▶ [Data to examine]
---*---

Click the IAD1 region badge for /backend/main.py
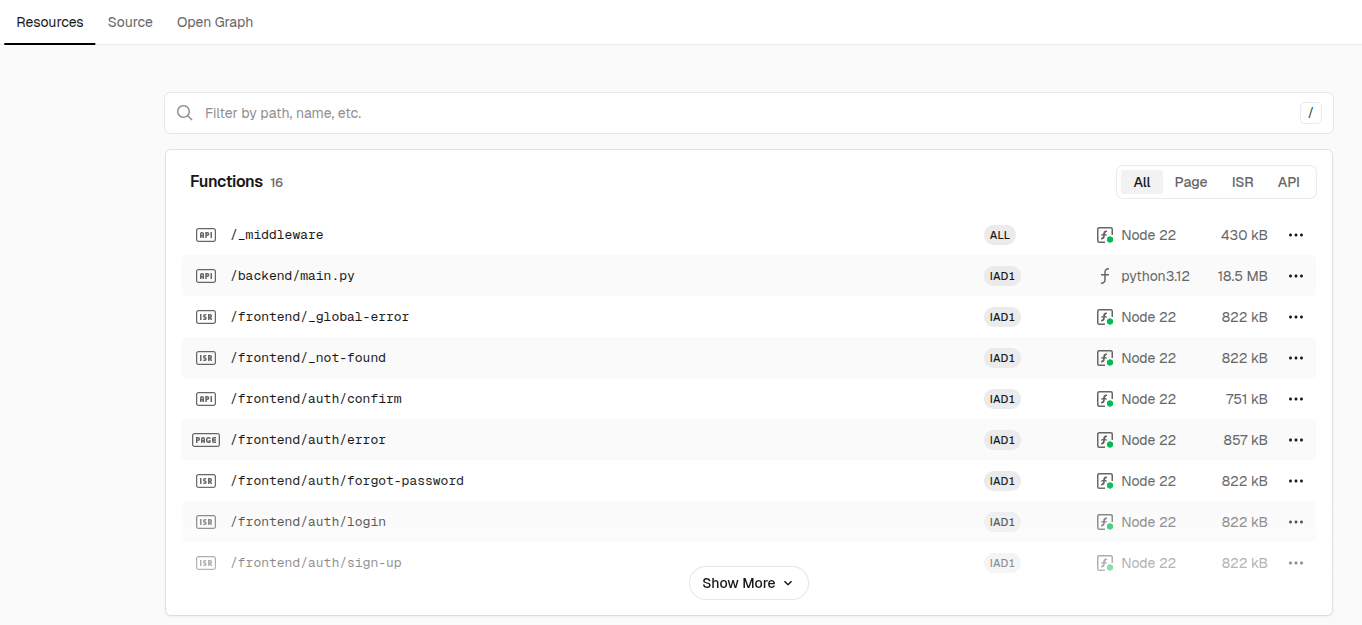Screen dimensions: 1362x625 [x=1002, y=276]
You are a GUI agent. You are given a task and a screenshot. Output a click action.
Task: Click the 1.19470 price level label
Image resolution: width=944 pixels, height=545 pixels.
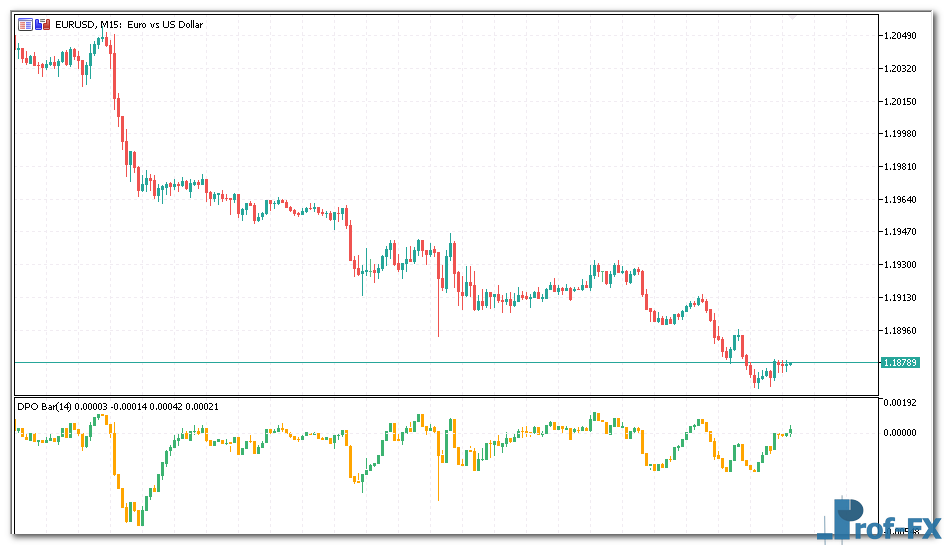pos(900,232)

---*---

▶ [Work instruction] Only the lines from the one containing "You are a GUI" through the end of the listing above should be reproduced, exactly as they stand. Leave the pictures out.

▶ [Your solution]
You are a GUI agent. You are given a task and a screenshot. Output a click action.
Task: Click the 1.19470 price level label
Image resolution: width=944 pixels, height=545 pixels.
pos(900,232)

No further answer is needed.